Whether it’s “Springing Forward” or “Falling Back”, you’ve probably wondered at one point or another, “What even is Daylight Saving Time? And why does it exist?”
Founding father Benjamin Franklin was actually the first to suggest DST, back in 1784, as a money-saving ploy in one of his satirical essays. But, while Franklin was mostly joking, others who proposed the idea later on were 100% serious.
In 1916, when primarily coal-produced energy needed to be conserved during World War I, Germany was the first country to observe Daylight Saving Time. Great Britain & other countries in Europe followed suit before we got in on it here in the US in 1918. It got dropped pretty much everywhere after the war, but was revived only a few short decades later during World War II.

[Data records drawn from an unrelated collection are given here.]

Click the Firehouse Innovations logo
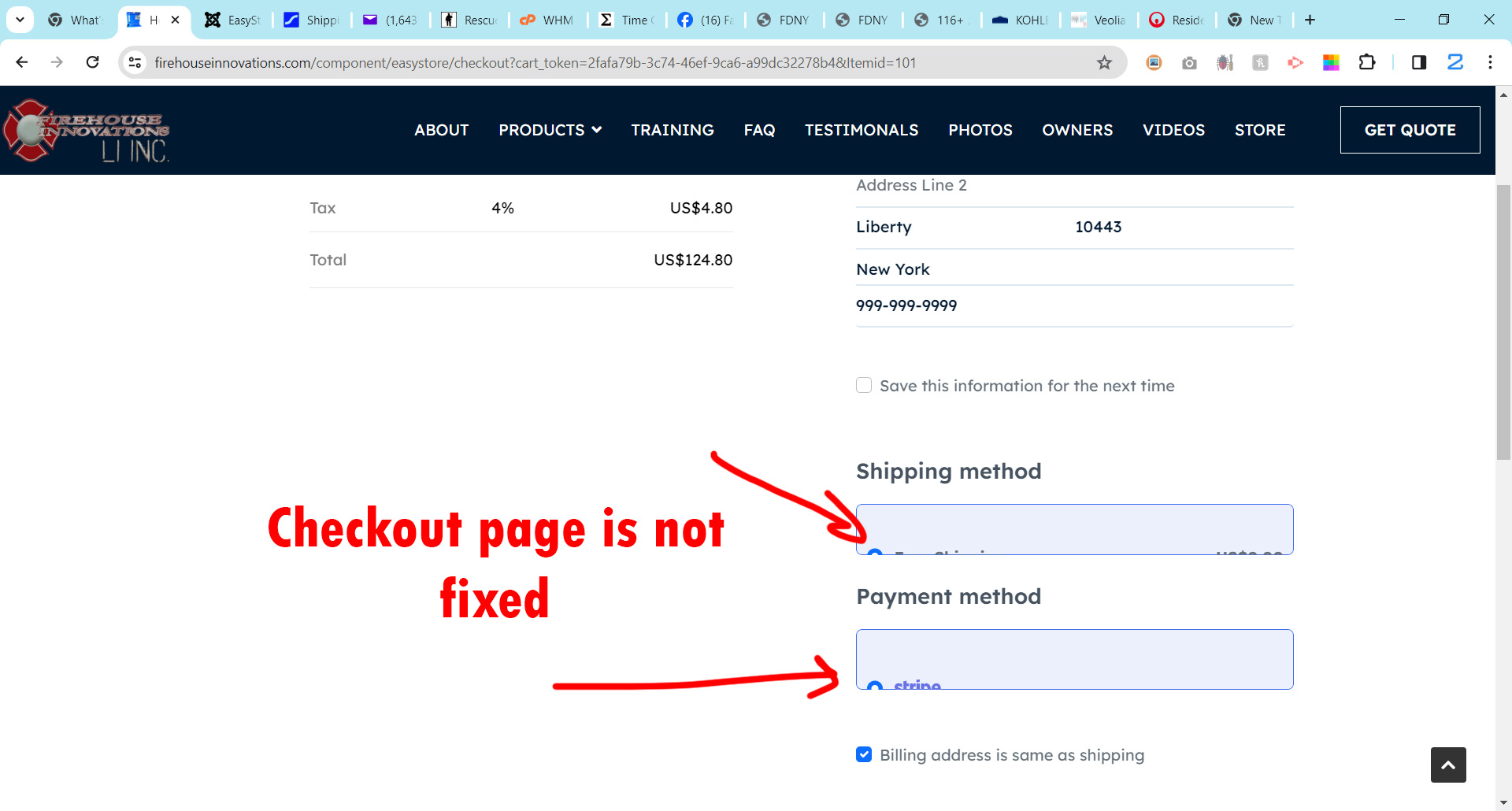The height and width of the screenshot is (811, 1512). [87, 131]

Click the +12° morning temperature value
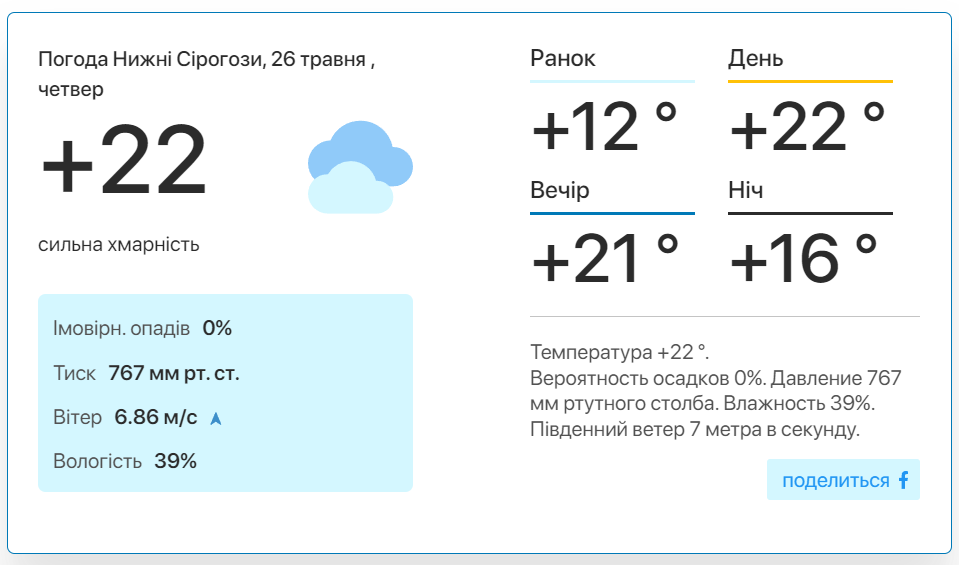pos(605,127)
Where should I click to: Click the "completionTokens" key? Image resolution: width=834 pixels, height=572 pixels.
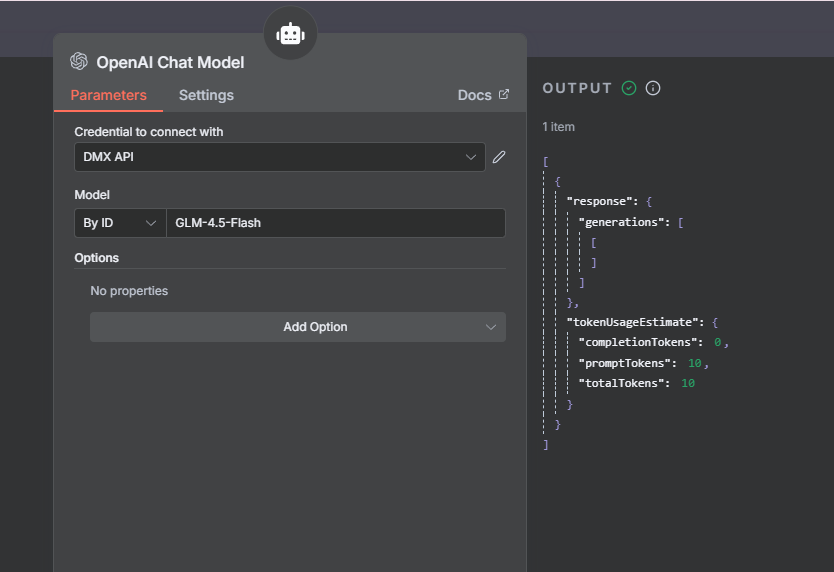pyautogui.click(x=642, y=343)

After that war ended, America once again abandoned Daylight Saving Time…well, sort of. You see, without any official legislation, the country fell into a sort of hodgepodge of conflicting practices. For instance: Iowa had twenty-three different pairs of start & end dates for Daylight Saving Time by 1965, while other areas of the US didn’t observe it at all.
So, in 1966, Congress ended all that madness when it passed the “Uniform Time Act”, which mandated that Daylight Saving Time would begin at 2am on the last Sunday in April & end at 2am on the last Sunday in October. Then, almost 40 years later, the 2005 “Energy Policy Act” extended Daylight Saving Time by shifting the dates to the 2nd Sunday of March & the 1st Sunday of November. Not all states & territories were actually required to observe it, however, and some decided not to. Heck, Arizona & Hawaii still don’t.

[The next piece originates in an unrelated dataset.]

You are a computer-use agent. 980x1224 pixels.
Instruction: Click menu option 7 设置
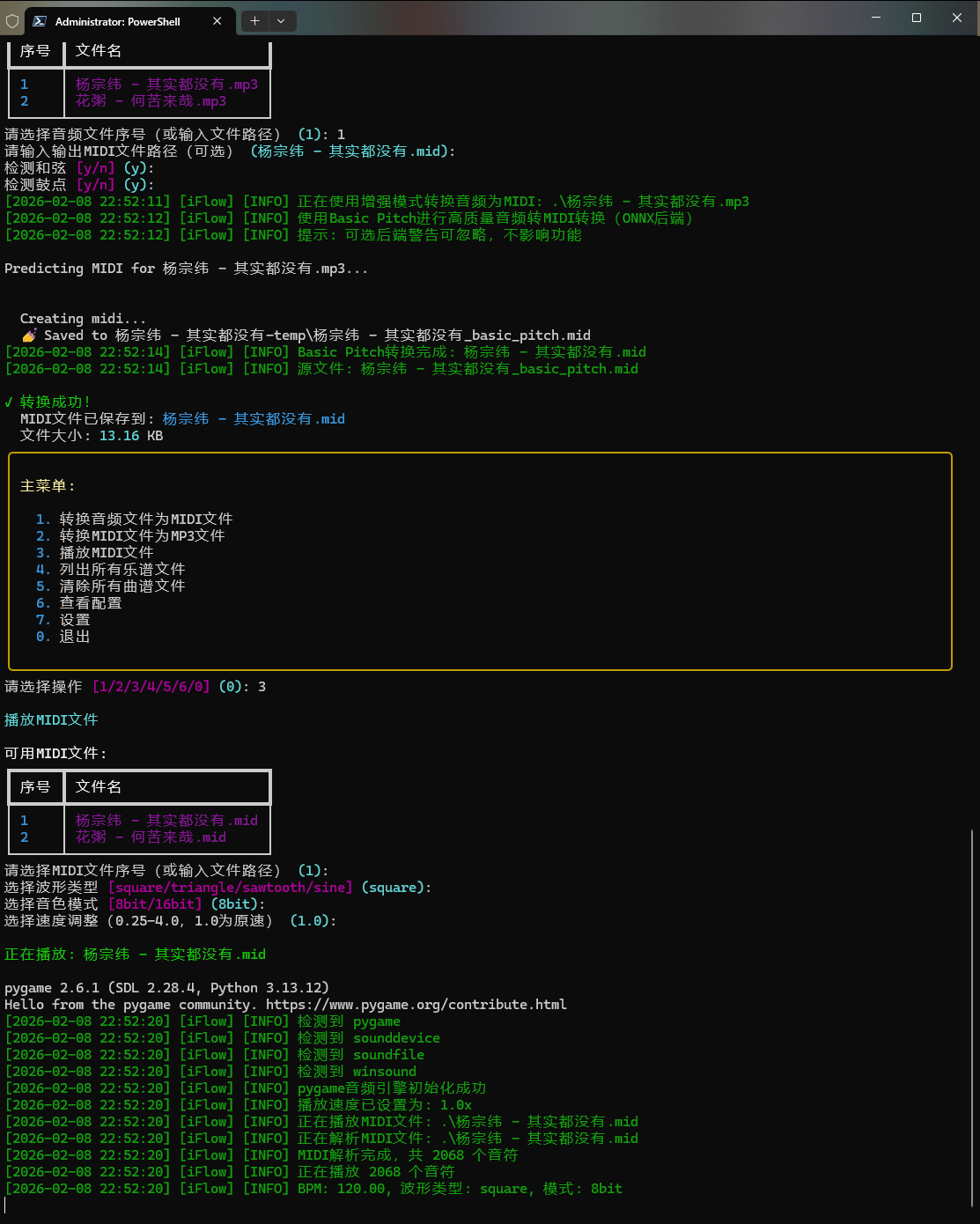point(74,620)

Throughout Daylight Saving Time’s history, its supposed benefits have always been that it cuts down on electricity use & conserves energy in general. But a lot of experts don’t actually think those facts check out. Some studies suggest that, while the extra daylight hour might decrease electricity use for lighting, it also means people could be keeping their air conditioners running more & actually increasing overall electricity usage. Never mind that it’s a major bummer losing an hour of sleep every Spring. Thankfully, though, we’re at the better end of the deal & get to claim an extra hour of shut-eye this weekend.